PITTSBURGH – The U.S. District Court for the Western District of Pennsylvania has granted Mildon Bus Lines' motion for summary judgment, saying plaintiff Community Vocational Schools of Pittsburgh failed to provide enough evidence for its Telephone Consumer Protect Act lawsuit.
According to the memorandum opinion written by U.S. District Judge Joy Flowers Conti, Community Vocational Schools claims that Mildon’s representatives faxed an unsolicited advertisement to it on Jan. 11, 2006.
After the lawsuit was filed, the opinion says Erie Insurance Exchange filed a separate suit against Mildon and the school “concerning insurance coverage with respect to this action.”

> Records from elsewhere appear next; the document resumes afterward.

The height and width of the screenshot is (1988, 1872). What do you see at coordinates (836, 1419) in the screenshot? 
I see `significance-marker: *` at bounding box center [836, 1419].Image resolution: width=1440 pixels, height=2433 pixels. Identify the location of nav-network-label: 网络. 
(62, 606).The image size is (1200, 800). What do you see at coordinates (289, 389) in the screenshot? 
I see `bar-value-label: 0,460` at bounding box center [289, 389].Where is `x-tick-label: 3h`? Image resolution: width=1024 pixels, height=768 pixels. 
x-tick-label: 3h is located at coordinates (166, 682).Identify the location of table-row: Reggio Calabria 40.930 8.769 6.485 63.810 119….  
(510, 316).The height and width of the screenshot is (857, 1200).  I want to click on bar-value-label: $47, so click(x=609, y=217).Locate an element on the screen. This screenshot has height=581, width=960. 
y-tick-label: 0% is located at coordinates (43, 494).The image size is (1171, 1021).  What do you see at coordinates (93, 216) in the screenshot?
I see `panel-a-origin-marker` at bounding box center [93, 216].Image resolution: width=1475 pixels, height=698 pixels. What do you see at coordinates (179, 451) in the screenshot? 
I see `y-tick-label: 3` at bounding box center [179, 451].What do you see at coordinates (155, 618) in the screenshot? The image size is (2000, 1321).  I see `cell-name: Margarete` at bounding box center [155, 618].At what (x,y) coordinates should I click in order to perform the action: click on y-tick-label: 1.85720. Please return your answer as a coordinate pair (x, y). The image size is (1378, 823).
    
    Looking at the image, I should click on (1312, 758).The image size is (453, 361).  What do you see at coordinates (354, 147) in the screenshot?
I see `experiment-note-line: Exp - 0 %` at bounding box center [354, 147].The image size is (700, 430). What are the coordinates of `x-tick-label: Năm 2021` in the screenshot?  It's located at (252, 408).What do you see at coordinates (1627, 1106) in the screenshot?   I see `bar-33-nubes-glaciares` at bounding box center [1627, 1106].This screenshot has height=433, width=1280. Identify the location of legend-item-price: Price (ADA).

The litigation was stayed when Mildon filed bankruptcy on July 27, 2010, according to the opinion, but the bankruptcy court granted Erie relief from the stay to prosecute the insurance coverage lawsuit.
After Mildon’s bankruptcy case ended and a motion for summary judgment in the Erie case was denied, “this court lifted the stay and reopened the case” filed by the Community Vocational Schools on Nov. 22, 2016, the opinion said.
The court said the TCPA dispute arose when Caroline and Joel Abraham, who do business as Business-to-Business Solutions, were hired by Mildon in January 2006 to fax 5,000 advertisements on behalf of the bus company.
“Mildon, however, never received any documentation from B2B that the fax campaign had occurred,” the opinion said.
Community Vocational Schools said its lawyers did find a copy of a faxed ad as part of a separate lawsuit.
In addition, the opinion said the Community Vocational did not have a fax log that could have proven receipt of the fax allegedly sent by Mildon, and “Community Vocational Schools does not have the physical copy of the facsimile that it purportedly received, even though it was collecting faxes for the purpose of bringing an action, and did not keep its facsimile machine either.”
However, the court said an expert that testified in the case “indicated that he ‘believes’ that the fax advertisement was successfully transmitted based on the source code and logs contained on the hard drive that confirm through a positive-confirmation process that a one-page fax went through with no error detected or recorded.”
In its request for summary judgment, the opinion said Mildon argued that “Community Vocational Schools lacks standing because Community Vocational Schools cannot prove that it sustained a concrete injury that falls within the zone of interest sought to be protected by the TCPA.”
Mildon also cited the fact that Community Vocational Schools could not prove that the fax in question had been received as grounds for a ruling in its favor, the court said.
Conti agreed with the defendant.
“The court must conclude that there is insufficient evidence for a reasonable jury to find that B2B’s facsimile machine was used on behalf of Mildon to send one or more faxes of an unsolicited advertisement to Community Vocational Schools’ telephone fax machine or to find that a transmission constituting an unsolicited advertisement was received by Community Vocational Schools in violation of the TCPA,” the opinion said.